TEXT SECTION:
7. The United States isn't involved in an insurgency in Yemen, or maybe it is.
"So while we have aided Yemen, the Yemeni government, in building their capacity to deal with an AQAP insurgency that exists on the ground there, we're not involved in working with the Yemeni government in terms of direct action or lethal action as part of that insurgency.… A lot of these, you know, Yemenis in [AQAP] are not determined, you know, only to carry out attacks against the Americans wherever they may be. A lot of them are trying to gain ground. And unlike in a place like the FATA [Federally Administered Tribal Areas in Pakistan] or somewhere else, they actually put up their flags, you know, controlling the territory. You know, they're trying to unseat the government of Sanaa. So we're trying to help the Yemenis, you know, thwart that insurgency and push it back because that certainly is counter to our interests." ("U.S. Policy Toward Yemen," speech, Aug. 8, 2012)
This puzzling contradiction gets to the faulty premise that underscores the low threshold for who can be targeted by U.S. lethal force. Brennan initially claims, "We're not involved" with lethal action against an insurgency, but, seconds later, says, "We're trying to help the Yemenis … thwart that insurgency." What exactly is the core mission of U.S. drone strikes: counterterrorism or counterinsurgency? As is true in Pakistan, the vast majority of individuals killed by U.S. drones were seeking to impose some degree of sharia law, fight a defensive jihad against the security services of the central government, or ultimately unseat what they perceived as an apostate regime running the country.
After militants were killed in a drone strike on Aug. 31, Reuters reported, citing a Yemeni Defense Ministry without evidence: "The men were heavily armed, carrying machine guns and explosives.… [They] were thought to have been on the way to carry out an attack." Unless they were boarding a flight to the United States to conduct this attack, they did not pose direct threats to the U.S. homeland, which is the threshold Brennan has repeatedly stated. Nor did they meet the implausible standard that Obama claimed in early September: "Our goal has been to focus on al Qaeda and to focus narrowly on those who would pose an imminent threat to the United States of America." So why would America bother to kill them?
Soon after Obama entered office, Brennan proclaimed, "We will harness perhaps our greatest asset of all -- the power of America's moral example.… We will uphold the values of justice, liberty, dignity, and rule of law." It would be hard to conceive of a U.S. moral example that the rest of the world has so strongly rejected as targeted killings. In a Pew Global Attitudes Project public opinion poll released in June, the overwhelming majority of respondents opposed drone strikes, including those among America's allies and partners: Greece (90 percent), Egypt (89 percent), Jordan (85 percent), Pakistan (83 percent), Turkey (81 percent), Spain (76 percent), Brazil (76 percent), and Japan (75 percent). The same people, including Obama, Brennan, and Holder, who decried the Bush administration for perverting America's morals for the detention and questioning of suspected terrorists now implement and defend the practice of how they are killed -- at seven times the rate that they were killed under Bush.

RAW DATA:

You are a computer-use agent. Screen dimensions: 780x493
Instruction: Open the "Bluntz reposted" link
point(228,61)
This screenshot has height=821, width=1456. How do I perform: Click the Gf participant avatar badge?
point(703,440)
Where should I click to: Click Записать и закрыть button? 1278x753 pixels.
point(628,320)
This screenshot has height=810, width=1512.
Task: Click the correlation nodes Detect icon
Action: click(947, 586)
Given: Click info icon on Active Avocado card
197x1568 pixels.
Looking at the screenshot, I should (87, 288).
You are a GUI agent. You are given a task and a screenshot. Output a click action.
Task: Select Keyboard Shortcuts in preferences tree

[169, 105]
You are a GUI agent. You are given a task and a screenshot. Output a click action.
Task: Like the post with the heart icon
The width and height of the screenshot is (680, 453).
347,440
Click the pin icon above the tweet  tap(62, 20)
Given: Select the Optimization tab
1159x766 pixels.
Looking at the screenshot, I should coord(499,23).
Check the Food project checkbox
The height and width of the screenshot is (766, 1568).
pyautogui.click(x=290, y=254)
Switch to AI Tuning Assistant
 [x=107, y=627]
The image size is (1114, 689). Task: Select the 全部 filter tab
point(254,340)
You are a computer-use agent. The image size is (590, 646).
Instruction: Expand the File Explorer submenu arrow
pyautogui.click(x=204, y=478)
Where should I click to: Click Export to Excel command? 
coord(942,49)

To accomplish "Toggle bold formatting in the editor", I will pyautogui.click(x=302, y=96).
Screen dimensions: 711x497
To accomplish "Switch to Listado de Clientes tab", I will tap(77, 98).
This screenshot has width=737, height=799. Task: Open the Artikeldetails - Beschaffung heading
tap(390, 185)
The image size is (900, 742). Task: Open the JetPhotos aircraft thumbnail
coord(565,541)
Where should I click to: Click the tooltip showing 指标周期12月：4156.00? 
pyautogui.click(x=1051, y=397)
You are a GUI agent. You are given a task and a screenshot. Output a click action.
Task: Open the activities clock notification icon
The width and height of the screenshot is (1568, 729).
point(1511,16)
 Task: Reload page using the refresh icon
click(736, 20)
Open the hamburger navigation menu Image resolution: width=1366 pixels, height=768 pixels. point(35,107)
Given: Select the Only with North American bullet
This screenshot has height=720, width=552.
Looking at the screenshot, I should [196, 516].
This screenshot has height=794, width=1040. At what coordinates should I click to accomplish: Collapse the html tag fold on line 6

EXPLORE THE MATERIAL:
a – Translate this sentence from the text on U.S. drone strikes in Yemen into Spanish: "What exactly is the core mission of U.S. drone strikes: counterterrorism or counterinsurgency?"
b – Reproduce the passage of the text on U.S. drone strikes in Yemen from the words "After militants were" up to and including the words "to kill them?".

SET OF ANSWERS:
a – ¿Cuál es exactamente la misión central de los ataques con drones de Estados Unidos: el contraterrorismo o la contrainsurgencia?

b –
After militants were killed in a drone strike on Aug. 31, Reuters reported, citing a Yemeni Defense Ministry without evidence: "The men were heavily armed, carrying machine guns and explosives.… [They] were thought to have been on the way to carry out an attack." Unless they were boarding a flight to the United States to conduct this attack, they did not pose direct threats to the U.S. homeland, which is the threshold Brennan has repeatedly stated. Nor did they meet the implausible standard that Obama claimed in early September: "Our goal has been to focus on al Qaeda and to focus narrowly on those who would pose an imminent threat to the United States of America." So why would America bother to kill them?